The twelfth day of the hearing, 6 December 1947

Chief judge: The next witness, Stanisław Hys.

I must warn the witness of the obligation to speak the truth pursuant to article 107 of the Code of Criminal Procedure. The submission of false testimony is punishable by imprisonment of up to five years. Do the parties submit any requests regarding how the witnesses should be interviewed?

Prosecutors: We would like the witness to be heard without oath.

The defense: We too.

The witness Stanisław Hys, aged 38, tailor, religious affiliation – Roman Catholic.

Chief judge: May the witness please state in what circumstances the witness encountered all or any of the accused? What can the witness say specifically about them? Please take a look around and see whom the witness recognizes.

The witness: I recognize Aumeier, Grabner and Schumacher.

Chief judge: Under what circumstances did the witness meet Schumacher?

The witness: In early 1942 I got to the food warehouse, and there I was until the evacuation. During my stay in the warehouse I used to go to the ramp where Schumacher came, and where the transports from Belgium, the Netherlands, France, and recently from Hungary came in. I saw everything with my own eyes. Our kommando picked up the food from the warehouse, the rest was done by the Jewish Sonderkommando [special kommando]. It was winter [at the turn of] 1942 [and] 1943, there were transports in which there were lots of dead bodies of frozen children. Schumacher personally hurried the kommando to throw the corpses and even some still alive onto their heads on the ramp. Personally Schumacher didn’t hurry me to do this.
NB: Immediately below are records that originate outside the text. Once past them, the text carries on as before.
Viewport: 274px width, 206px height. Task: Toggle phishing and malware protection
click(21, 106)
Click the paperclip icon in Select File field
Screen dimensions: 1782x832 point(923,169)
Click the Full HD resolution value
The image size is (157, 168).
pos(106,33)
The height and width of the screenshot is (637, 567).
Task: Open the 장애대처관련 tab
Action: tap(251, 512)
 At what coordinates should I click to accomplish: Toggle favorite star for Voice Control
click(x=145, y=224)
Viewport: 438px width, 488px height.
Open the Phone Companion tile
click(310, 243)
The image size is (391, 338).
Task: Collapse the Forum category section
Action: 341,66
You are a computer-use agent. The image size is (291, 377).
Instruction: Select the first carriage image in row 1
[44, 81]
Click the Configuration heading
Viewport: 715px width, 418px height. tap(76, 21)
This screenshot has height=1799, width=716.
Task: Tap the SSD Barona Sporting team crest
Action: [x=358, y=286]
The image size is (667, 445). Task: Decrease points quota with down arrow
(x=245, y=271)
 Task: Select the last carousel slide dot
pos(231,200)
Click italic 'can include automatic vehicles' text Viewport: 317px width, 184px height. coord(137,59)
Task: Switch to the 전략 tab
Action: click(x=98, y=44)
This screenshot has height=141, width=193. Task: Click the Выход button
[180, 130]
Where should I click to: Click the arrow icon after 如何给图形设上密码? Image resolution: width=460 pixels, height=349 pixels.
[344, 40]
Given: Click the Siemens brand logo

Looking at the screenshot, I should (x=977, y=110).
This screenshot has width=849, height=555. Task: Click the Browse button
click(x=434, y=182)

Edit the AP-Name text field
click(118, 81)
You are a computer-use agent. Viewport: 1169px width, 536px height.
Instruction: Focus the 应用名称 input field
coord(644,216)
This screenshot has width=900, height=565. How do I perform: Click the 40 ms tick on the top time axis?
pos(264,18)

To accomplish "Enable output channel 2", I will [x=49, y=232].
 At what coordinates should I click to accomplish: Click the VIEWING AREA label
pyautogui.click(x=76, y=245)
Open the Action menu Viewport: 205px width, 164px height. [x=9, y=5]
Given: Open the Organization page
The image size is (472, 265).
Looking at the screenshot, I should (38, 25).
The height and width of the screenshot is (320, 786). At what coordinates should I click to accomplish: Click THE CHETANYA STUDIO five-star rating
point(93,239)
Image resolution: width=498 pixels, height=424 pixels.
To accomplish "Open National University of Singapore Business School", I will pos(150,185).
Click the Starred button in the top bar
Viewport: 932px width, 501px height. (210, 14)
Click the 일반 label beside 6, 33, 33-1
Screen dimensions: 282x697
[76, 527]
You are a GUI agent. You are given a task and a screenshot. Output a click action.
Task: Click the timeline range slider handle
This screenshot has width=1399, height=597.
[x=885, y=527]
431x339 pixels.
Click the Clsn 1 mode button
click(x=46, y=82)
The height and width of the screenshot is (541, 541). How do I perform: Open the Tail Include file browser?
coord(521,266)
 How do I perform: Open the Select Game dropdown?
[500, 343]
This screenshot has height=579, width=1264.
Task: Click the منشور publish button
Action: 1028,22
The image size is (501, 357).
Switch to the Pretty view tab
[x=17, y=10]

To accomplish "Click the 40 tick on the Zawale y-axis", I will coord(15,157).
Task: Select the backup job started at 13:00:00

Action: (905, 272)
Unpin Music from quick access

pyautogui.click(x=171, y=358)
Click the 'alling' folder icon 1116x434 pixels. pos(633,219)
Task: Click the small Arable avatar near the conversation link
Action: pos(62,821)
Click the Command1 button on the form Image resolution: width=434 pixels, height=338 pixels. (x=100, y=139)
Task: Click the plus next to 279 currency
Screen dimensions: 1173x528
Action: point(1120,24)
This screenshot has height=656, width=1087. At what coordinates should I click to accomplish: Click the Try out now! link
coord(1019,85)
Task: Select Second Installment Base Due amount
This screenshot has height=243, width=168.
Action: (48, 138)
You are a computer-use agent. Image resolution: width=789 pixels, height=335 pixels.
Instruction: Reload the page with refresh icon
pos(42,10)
Once there was a transport in which there were a whole mass of frozen children. I saw a frozen little girl, about three years old, and wanted to take her to an ambulance. I was hit on the head with a stake by the guard [sentry], so I didn’t take the child away. Schumacher had a cane and used it to pull the child, calling out: Jüdischer blëder Hund [Jewish dogs].

The elderly were cruelly beaten by Schumacher with his stick. He put a wire or his cane around their necks and choked them. In this particular way, he crushed the children and the elderly.

First of all, I should point out that Schumacher was involved in the selection process, directing the prisoners to the left or to the right, and I suppose this wasn’t really his responsibility since he was supposed to be taking care of the food.

The elderly, children and cripples were taken to the gas, and those who could still work were set aside.

As for me, I can’t say that he was bad in terms of how he treated the others who worked in the warehouse.

As for the other prisoners, I have already stated how he was.

Chief judge: And Aumeier and Grabner, what did the witness observe about them?

The witness: Aumeier was a Lagerführer [head of the camp]; that was in, if I’m not mistaken, 1943. Maybe March. Some prisoners were working behind the wire in Kiesgrube [gravel pit]. Aumeier drove the prisoners, kicked and tormented them cruelly. A kapo, whose name escapes me, was armed with a stake and brutally murdered prisoners who were in the SK [Strafkompanie, punitive unit]. Aumeier slapped the kapos on the back and handed out cigarettes to those who’d put in a good performance. One of the kapos came to the first crematorium and behind the toolshed, he pulled the teeth out of someone who was still alive.

There were so many corpses that some Pflegers [nurses] couldn’t manage to bring the murdered to the crematorium.

In the lager, Aumeier shot, kicked and took food away, even packages from the International Red Cross, which contained canned sardines for the Jews and then gave them to the SS men instead.

Chief judge: Did the witness see that?

The witness: Yes, because I was in the warehouse, and those packages with sardines were sent to the SS-Führers.

Chief judge: What does the witness know about the defendant Grabner?

The witness: From 1942 I worked in the Effektenkammer [warehouse]. Later, I was arrested after being ratted on by a German. Before the New Year of 1943 the whole Effektenkammer, the so-called Canada, was taken away to block 24 and held from morning till evening. Of course this was Grabner’s job, the boss of the office. In the evening Lachmann arrived and began to read out our names, and he told us that we were sentenced to death. After reading the names, they began to split us into three groups. The first group went to block 11, the second was placed at the disposal of Palitzsch, the greatest executioner of them all, and the third group was sent to the punitive company, the Kiesgrube.

Chief judge: Are there questions for the witness?

Prosecutors: No.

Defense attorneys: No.

Defendant Aumeier: The witness said that I gave the order in February 1943 ...

The witness: I need to clarify this – it was in 1942.

Defendant Aumeier: Can I ask the witness where the gravel pit was?

The witness: Just behind the wires, in the place where the shootings took place.

Defendant Aumeier: I don’t know about that. At the same time, I declare that I don’t know anything about the Red Cross packages. Nor do I know that any had arrived. One thing I can assure you is that I never committed any wrongdoing with regard to the packages sent to the prisoners.

Chief judge: Does the witness maintain his testimony?

The witness: Yes.

Chief judge: The witness may stand down.